What to produce:
Whatever pictures the entries hold, omit them, and output exactly the lines from the one containing "The height and" through the final line.

(Saved entries)
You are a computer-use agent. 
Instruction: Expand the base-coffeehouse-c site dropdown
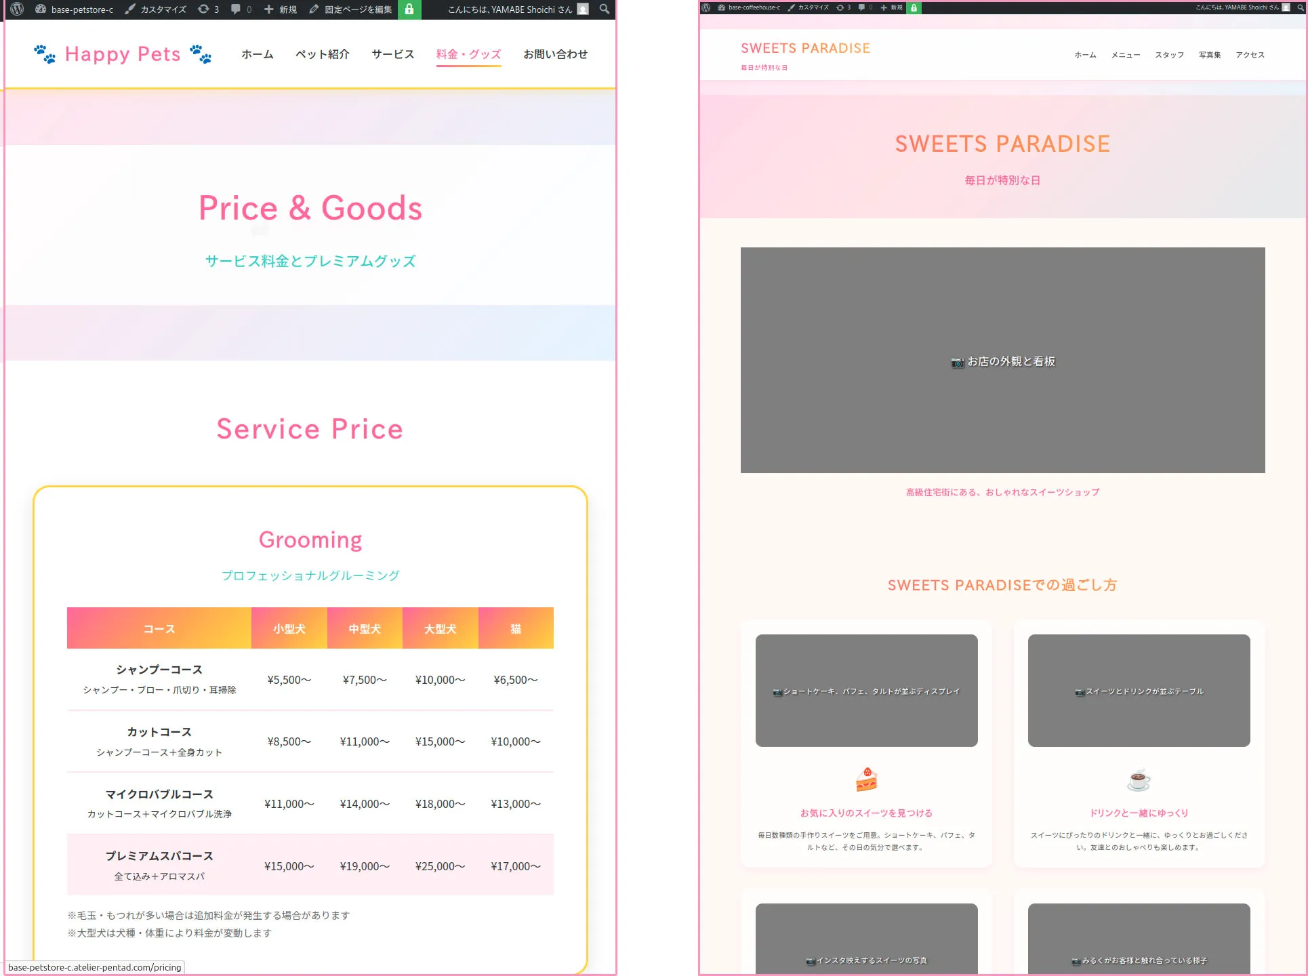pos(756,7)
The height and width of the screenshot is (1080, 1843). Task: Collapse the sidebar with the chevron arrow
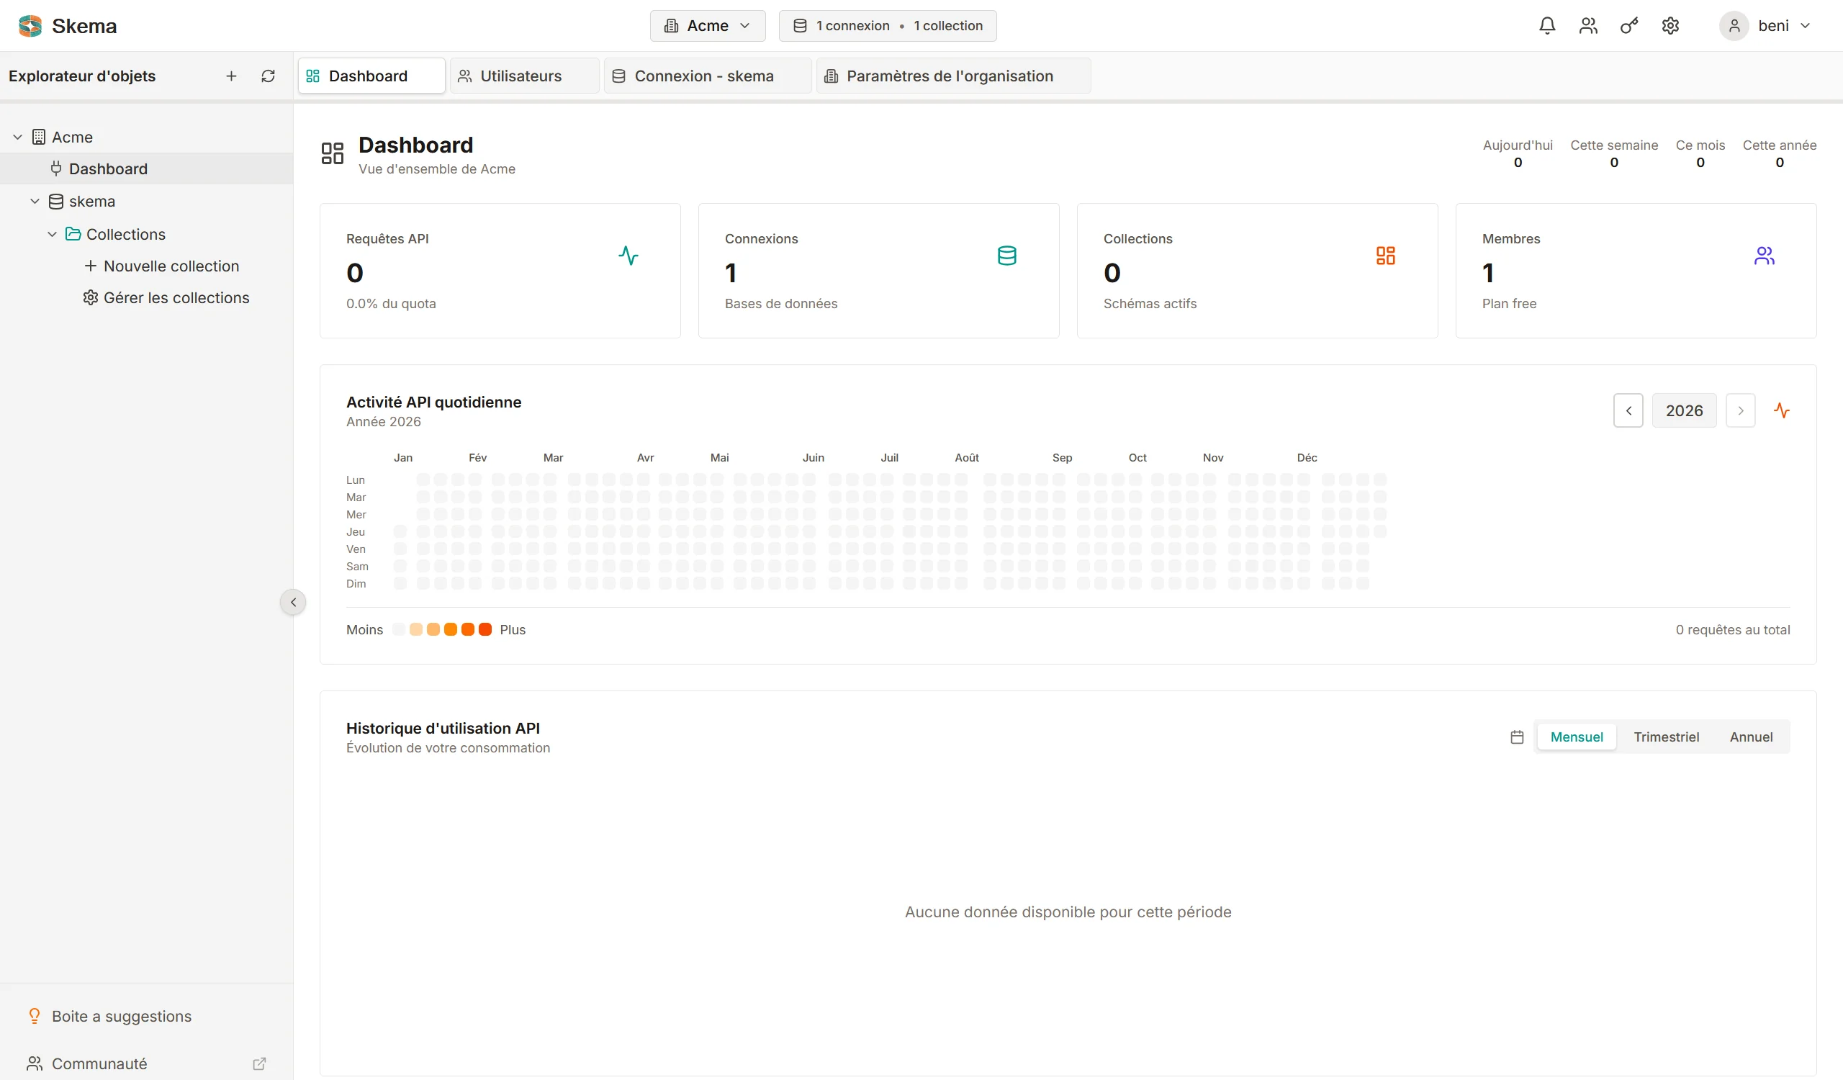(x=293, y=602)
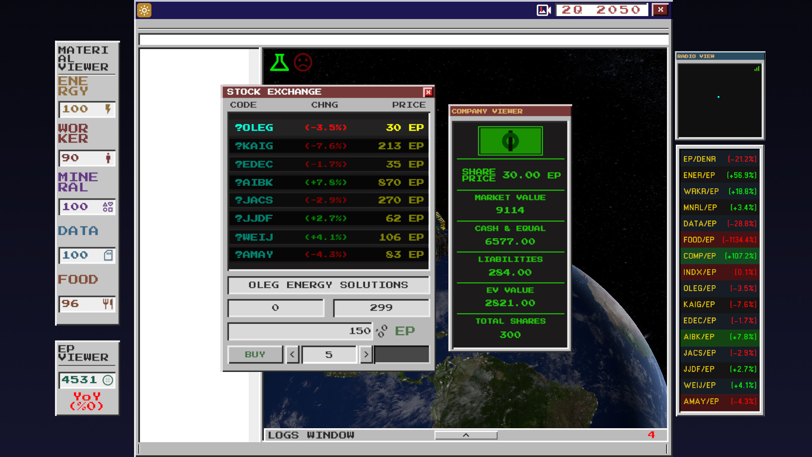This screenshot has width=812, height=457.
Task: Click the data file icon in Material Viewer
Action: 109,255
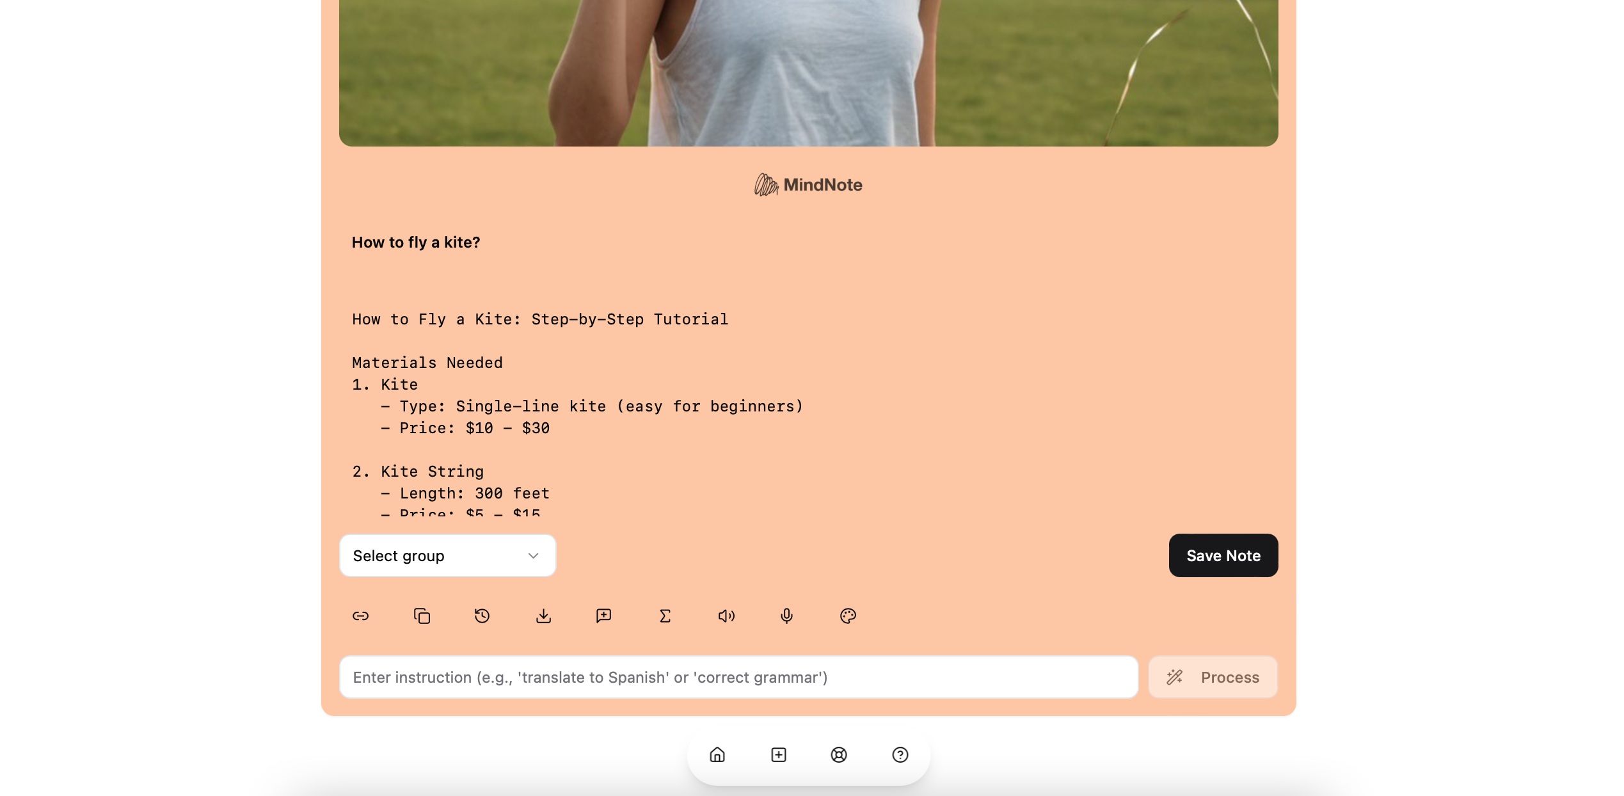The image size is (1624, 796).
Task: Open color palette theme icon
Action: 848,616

Answer box:
The height and width of the screenshot is (1080, 1843). Task: Collapse the sidebar with the chevron arrow
(x=293, y=602)
This screenshot has width=812, height=457.
Task: Click the data file icon in Material Viewer
Action: 109,255
The image size is (1624, 796).
Task: Open color palette theme icon
Action: 848,616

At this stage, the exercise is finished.